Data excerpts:
══════

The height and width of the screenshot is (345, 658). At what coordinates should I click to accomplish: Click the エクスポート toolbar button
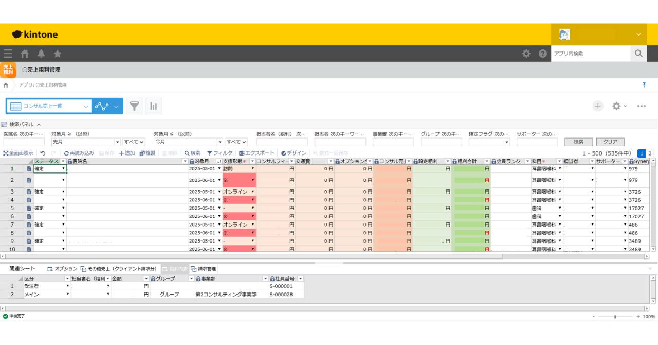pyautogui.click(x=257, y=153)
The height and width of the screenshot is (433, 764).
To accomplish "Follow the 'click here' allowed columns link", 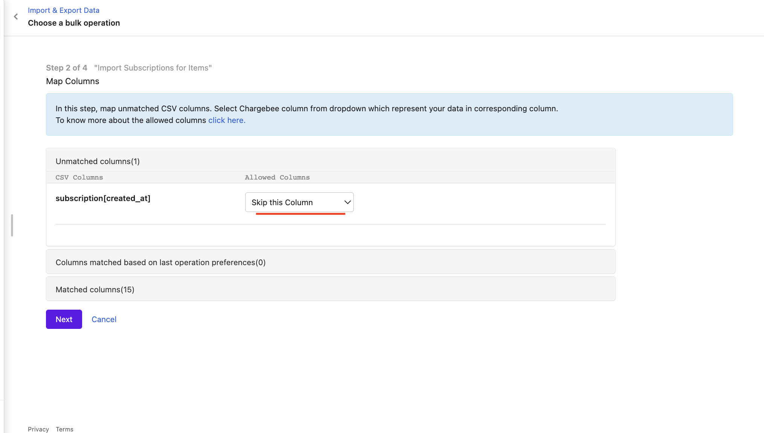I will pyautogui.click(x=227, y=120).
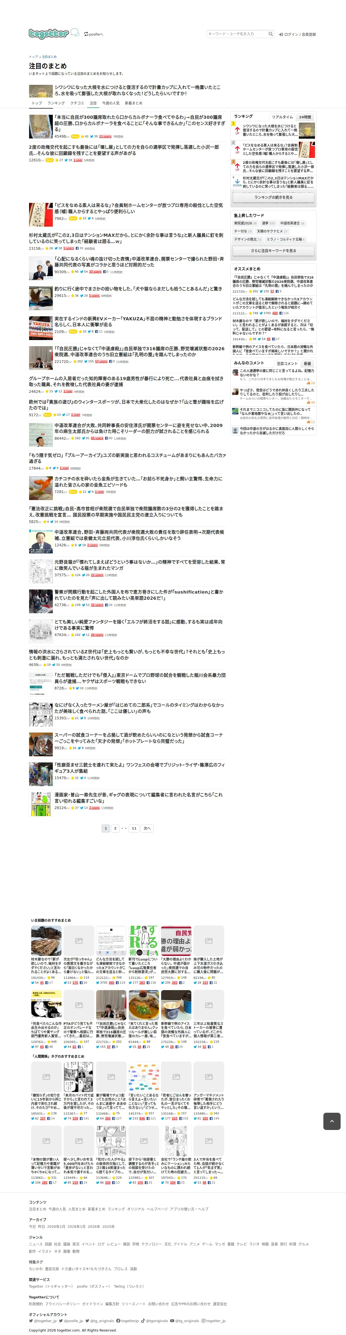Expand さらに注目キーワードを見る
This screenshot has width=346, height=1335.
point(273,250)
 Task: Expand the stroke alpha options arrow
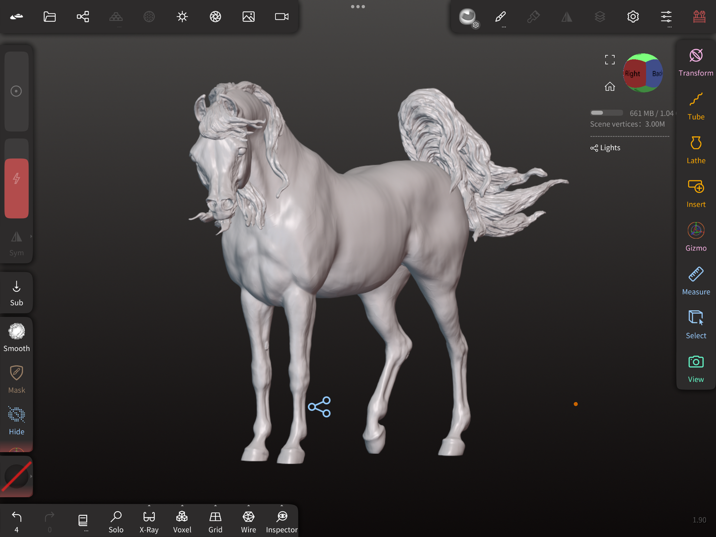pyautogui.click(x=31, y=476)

══════

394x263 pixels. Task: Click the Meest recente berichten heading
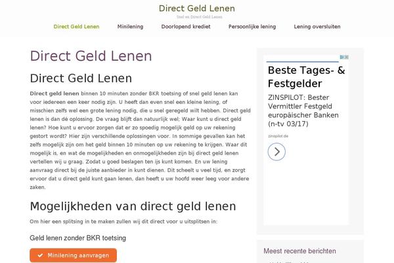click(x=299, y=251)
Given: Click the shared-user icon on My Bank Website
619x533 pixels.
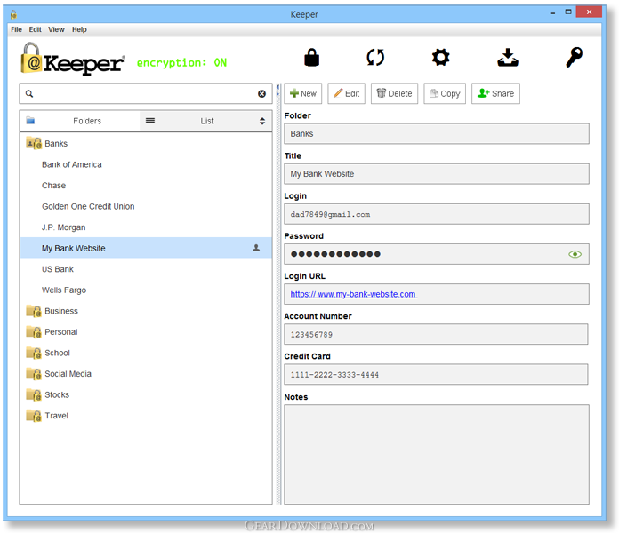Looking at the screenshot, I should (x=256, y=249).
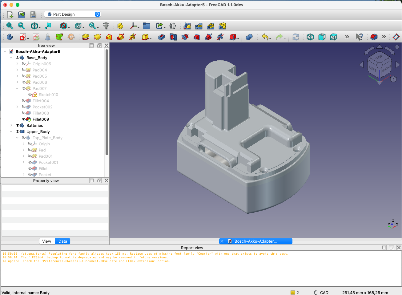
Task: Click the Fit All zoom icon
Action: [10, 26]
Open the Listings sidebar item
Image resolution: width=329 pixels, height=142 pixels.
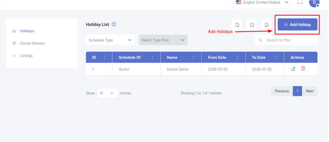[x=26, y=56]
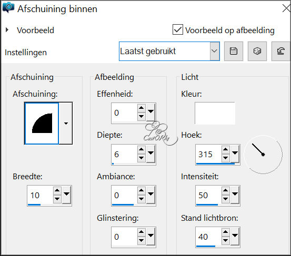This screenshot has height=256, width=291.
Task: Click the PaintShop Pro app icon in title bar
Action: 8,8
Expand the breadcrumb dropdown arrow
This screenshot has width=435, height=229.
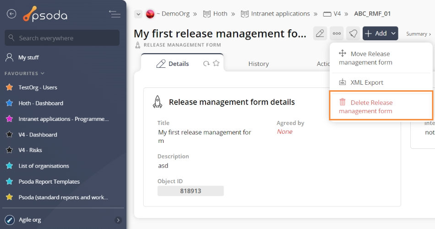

══════

ACTION ITEM. Using the data above, which lines fall from the one with "Open the Listings sidebar item" through the one with "This screenshot has width=435, height=229."? Repeat them exactly, ends included, minus any pictures.

TASK OUTPUT.
Open the Listings sidebar item
Image resolution: width=329 pixels, height=142 pixels.
[x=26, y=56]
This screenshot has height=256, width=291.
Task: Click the PaintShop Pro app icon in title bar
Action: 8,8
Expand the breadcrumb dropdown arrow
This screenshot has width=435, height=229.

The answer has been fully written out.